Are there two classes of people in America? One that pays taxes and one that just lives off the taxpayers? If you think that income taxes are the only kind of tax there is, then you might be tempted to believe this, but Americans pay all kinds of taxes, and most taxes fall more heavily on the poor than on the rich. The poorest 50% of America pays more in payroll taxes than the rich do, they pay more in property taxes, sales taxes and excise taxes than their richer neighbors. For example, here is how payroll taxes fall, according to your income:

As you can see, the amount you pay in payroll taxes falls as you earn more money. All this talk about income taxes ignores that the poor and working class are already paying much of their earnings in payroll tax. And unlike with income taxes, you aren’t going to find any tax loopholes that will get you out of paying your payroll taxes. The difference in rhetoric between payroll taxes and income taxes,  and the different treatment of them in the tax code is part of what makes our tax system unfair.

In fact, the federal government draws almost as much money from payroll taxes as it does from income taxes but you will NEVER hear a Republican politician talk about how we need to lower the payroll tax. Why? The payroll tax falls most heavily on the working class and the middle class, not the rich. Republicans only really seem to care about tax cuts for the rich, not tax cuts for the rest of us.

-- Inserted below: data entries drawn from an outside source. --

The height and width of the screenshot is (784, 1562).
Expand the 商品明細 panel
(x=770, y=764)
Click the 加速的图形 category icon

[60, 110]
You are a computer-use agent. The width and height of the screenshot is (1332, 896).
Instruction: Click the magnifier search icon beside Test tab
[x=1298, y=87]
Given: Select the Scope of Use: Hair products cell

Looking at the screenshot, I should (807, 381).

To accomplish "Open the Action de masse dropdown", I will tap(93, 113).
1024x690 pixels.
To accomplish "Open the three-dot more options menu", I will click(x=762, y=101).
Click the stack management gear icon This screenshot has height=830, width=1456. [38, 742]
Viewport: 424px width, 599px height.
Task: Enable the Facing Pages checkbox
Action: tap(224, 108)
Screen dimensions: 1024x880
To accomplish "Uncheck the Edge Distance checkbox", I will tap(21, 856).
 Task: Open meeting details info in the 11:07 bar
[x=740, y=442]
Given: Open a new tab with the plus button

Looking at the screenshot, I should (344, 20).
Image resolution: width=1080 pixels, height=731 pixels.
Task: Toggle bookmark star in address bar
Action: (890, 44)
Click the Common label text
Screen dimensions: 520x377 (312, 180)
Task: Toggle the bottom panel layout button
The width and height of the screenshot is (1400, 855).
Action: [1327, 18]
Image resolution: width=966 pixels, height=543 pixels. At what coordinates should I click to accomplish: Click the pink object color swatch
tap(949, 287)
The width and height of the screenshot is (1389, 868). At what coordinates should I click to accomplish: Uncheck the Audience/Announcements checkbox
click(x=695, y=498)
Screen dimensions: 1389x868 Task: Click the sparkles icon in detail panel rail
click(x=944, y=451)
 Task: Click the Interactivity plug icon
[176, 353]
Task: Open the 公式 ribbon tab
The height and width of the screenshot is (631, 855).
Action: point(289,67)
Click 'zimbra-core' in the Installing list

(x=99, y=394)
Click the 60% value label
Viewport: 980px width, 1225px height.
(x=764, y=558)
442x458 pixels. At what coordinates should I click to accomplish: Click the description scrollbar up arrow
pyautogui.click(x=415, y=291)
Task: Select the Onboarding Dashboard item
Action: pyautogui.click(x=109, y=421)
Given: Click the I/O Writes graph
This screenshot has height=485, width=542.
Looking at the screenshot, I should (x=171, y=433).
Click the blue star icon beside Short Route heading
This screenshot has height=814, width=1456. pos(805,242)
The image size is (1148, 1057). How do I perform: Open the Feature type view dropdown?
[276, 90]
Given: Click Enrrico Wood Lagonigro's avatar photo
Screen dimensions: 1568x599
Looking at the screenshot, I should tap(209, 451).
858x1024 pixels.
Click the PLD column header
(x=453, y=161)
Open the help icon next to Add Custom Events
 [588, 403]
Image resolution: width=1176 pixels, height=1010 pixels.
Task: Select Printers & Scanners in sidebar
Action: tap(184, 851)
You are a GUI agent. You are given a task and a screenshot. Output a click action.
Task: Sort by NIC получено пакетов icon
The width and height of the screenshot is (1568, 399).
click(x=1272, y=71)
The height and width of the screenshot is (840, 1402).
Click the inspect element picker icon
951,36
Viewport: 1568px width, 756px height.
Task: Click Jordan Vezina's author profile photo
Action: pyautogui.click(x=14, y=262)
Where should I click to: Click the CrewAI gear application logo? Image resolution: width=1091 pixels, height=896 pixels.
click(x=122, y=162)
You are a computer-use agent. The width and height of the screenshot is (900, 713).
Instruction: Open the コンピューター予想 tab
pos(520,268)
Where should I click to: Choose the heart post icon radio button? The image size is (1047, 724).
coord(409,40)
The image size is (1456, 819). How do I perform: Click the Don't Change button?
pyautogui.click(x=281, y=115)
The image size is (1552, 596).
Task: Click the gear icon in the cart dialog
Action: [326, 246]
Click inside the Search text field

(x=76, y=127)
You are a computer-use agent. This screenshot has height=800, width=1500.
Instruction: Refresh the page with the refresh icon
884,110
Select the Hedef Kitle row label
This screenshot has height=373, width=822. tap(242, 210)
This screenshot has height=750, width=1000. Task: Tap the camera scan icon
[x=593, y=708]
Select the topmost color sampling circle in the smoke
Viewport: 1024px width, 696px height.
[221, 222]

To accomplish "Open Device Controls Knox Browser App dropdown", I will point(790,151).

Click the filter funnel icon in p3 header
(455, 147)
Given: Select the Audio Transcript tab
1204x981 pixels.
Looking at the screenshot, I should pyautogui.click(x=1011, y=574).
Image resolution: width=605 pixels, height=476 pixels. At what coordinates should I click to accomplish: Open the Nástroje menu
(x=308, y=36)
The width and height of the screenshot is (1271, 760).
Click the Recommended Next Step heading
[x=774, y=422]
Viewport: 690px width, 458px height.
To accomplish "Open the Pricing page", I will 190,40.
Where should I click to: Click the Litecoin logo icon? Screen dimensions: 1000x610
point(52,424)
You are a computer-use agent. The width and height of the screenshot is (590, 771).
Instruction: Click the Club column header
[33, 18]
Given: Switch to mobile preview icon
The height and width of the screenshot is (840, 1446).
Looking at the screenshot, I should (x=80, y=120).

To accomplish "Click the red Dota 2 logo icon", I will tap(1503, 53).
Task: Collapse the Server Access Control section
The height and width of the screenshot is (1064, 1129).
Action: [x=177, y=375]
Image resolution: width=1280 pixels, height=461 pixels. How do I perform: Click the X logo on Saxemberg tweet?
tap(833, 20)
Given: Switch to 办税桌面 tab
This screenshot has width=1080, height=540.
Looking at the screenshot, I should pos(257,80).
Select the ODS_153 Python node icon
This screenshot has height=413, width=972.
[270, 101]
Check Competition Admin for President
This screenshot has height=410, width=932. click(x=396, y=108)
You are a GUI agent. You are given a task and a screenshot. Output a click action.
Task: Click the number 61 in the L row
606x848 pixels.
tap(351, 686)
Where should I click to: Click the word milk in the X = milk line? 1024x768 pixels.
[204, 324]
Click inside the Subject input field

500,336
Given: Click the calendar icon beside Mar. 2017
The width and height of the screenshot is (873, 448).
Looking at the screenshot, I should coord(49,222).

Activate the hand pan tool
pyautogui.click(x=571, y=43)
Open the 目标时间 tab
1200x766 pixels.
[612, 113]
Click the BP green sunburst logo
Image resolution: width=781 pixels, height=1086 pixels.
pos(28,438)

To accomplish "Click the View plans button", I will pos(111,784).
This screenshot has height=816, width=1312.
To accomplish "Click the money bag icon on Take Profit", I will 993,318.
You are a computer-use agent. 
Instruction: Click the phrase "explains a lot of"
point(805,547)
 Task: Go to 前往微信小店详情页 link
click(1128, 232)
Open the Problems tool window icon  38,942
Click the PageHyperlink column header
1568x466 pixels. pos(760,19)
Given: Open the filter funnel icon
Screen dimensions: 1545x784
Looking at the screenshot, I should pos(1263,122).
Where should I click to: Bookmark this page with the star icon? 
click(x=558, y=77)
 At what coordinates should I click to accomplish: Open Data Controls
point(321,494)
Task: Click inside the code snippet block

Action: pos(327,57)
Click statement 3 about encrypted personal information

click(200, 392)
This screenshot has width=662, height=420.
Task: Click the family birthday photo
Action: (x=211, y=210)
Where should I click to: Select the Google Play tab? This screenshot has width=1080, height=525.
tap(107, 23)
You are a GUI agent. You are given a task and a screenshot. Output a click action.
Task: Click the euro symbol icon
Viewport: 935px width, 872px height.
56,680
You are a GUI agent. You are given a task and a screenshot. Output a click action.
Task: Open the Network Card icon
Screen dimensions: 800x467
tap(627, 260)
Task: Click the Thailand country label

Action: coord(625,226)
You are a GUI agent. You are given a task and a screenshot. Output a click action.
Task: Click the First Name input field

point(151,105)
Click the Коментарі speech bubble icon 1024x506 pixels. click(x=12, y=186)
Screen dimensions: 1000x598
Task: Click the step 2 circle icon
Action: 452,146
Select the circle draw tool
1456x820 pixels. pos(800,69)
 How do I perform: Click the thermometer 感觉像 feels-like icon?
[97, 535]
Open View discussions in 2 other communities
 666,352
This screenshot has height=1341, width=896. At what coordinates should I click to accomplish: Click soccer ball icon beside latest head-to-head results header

To make our tax system more fair, we should make it so that the blue line up there stays horizontal instead of dipping further and further down as you make more money.

“Coddling the Super-Rich”

By now, you should know what I am going to say here. Our tax system does coddle the super-rich, as Warren Buffett says. The super-rich don’t ever have to worry about sales taxes, excise taxes or payroll taxes (the amount they pay here is so minuscule its laughable) and they pay much less in property tax as a percentage of their income than you or I do. The only tax they have to worry about is income tax, and they don’t even pay much of that! Buffett says:

Since 1992, the I.R.S. has compiled data from the returns of the 400 Americans reporting the largest income. In 1992, the top 400 had aggregate taxable income of $16.9 billion and paid federal taxes of 29.2 percent on that sum. In 2008, the aggregate income of the highest 400 had soared to $90.9 billion — a staggering $227.4 million on averagebut the rate paid had fallen to 21.5 percent. (emphasis mine)

21.5 percent! If you make $75,000 a year, you almost pay that in payroll taxes. Add on your income tax rate and congratulations! You pay more in taxes than the richest 400 people in America.

America’s richest citizens have received much from our country. In almost no other country in the world could they have made as much as they have. Our society, our laws, our government, our institutions and our workers have provided them the unique opportunity to make as much money as they have. No where else in the world could so many make so much money. So it is only fair they pay a bit more (or at least as much as everybody else does) to maintain this society that has given them so much. The country has a moral obligation to ask that the rich pay a fair amount in taxes so that others may have a shot at the kind of life that our richest have achieved. The rich benefit most from our society. Its time our taxes reflected that fact.